Satu waktu saya terlibat proyek menulis sejumlah artikel. Rasanya tak mungkin bolak balik ke warnet. Maka, dengan pasang strategi taktis saya ketikkan alamat Telkomnet Instan di komputer pribadi setelah sebelumnya membuat daftar kata kunci.

Lalu, buru-buru saya kopas bahan-bahan tulisan yang muncul, yang sebelumnya hanya saya baca sekilas. Setelah dirasa cukup, dengan kecepatan melebihi bayangan, kabel pengakses ke Telkomnet Instan saya cabut untuk ambil jalan putus tercepat.

Diakhir bulan, tagihan telepon pun meledak bak kompor bocor. Ortu nyap-nyap. Berhubung honor artikel belum keluar, terpaksa membobol duit cadangan dulu yg kondisinya mulai centang perenang.

ERA INTERNET BERLANGGANAN
Akhir dekade pertama 2000-an, adalah fase baru cara mengakses internet yakni dengan berlangganan. Tak perlu lagi menunggu hari berganti untuk ke warnet, atau menyiapkan jurus terjitu memutus Telkomnet Instan.

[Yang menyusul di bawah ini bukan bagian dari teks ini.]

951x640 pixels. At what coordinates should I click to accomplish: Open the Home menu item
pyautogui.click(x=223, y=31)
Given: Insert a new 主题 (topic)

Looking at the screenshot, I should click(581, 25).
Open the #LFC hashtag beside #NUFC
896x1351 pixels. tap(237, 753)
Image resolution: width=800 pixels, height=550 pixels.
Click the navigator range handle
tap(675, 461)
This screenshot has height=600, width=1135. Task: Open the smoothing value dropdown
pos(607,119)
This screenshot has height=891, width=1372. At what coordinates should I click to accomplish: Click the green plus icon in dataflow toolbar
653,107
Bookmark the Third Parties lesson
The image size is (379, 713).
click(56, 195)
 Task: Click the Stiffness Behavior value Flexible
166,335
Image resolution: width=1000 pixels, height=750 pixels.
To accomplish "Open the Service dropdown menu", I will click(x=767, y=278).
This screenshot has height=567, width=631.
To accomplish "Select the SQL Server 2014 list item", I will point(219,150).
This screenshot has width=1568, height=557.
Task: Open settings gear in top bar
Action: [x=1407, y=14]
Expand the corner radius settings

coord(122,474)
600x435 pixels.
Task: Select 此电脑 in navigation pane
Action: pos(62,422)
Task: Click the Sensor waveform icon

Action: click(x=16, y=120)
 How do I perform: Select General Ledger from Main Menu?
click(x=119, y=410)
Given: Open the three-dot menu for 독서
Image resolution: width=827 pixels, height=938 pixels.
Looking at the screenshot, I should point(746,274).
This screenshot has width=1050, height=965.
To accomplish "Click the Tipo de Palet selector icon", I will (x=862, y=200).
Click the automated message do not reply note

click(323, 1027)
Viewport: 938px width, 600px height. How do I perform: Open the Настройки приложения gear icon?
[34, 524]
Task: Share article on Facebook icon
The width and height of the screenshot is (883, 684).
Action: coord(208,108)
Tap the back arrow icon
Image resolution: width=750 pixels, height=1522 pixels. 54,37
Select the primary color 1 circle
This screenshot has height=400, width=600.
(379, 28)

Sebagai freelancer kere, berat sebenarnya internet berlangganan ini; saya bukan orang yang punya pemasukan rutin per bulan. Tapi syukurlah rumah saya pernah disewa sebagai kantor.

Meskipun dalam 24 jam sinyal tak selalu mulus, namun akses tiada henti, di rumah sendiri --dengan mata masih belekan pun-- membuat saya sempat merasakan masa ugal-ugalan ngeblog. Belum lagi waktu itu Facebook sedang lucu-lucunya. Dan ini bagi saya merupakan salah satu fase ter-"excited" dalam hidup, seraya bagaikan tak peduli nasib warnet-warnet yang biasa saya kunjungi.

ERA PONSEL PINTAR
Siapa sekarang yang tak punya ponsel pintar? Masih banyak pastinya, tapi mamang-mamang pedagang yang lesehan di trotoar pun kini seringkali terlihat sedang sibuk sekrol-menyekrol. Masa petantang-petenteng pegang motorola dan ericsson yang bobotnya bikin ubin retak kalau jatuh, berlalu dengan entengnya. Internet sangat murah, terutama kalau nebeng wifi kantor orang, atawa "ngantor" di taman umum.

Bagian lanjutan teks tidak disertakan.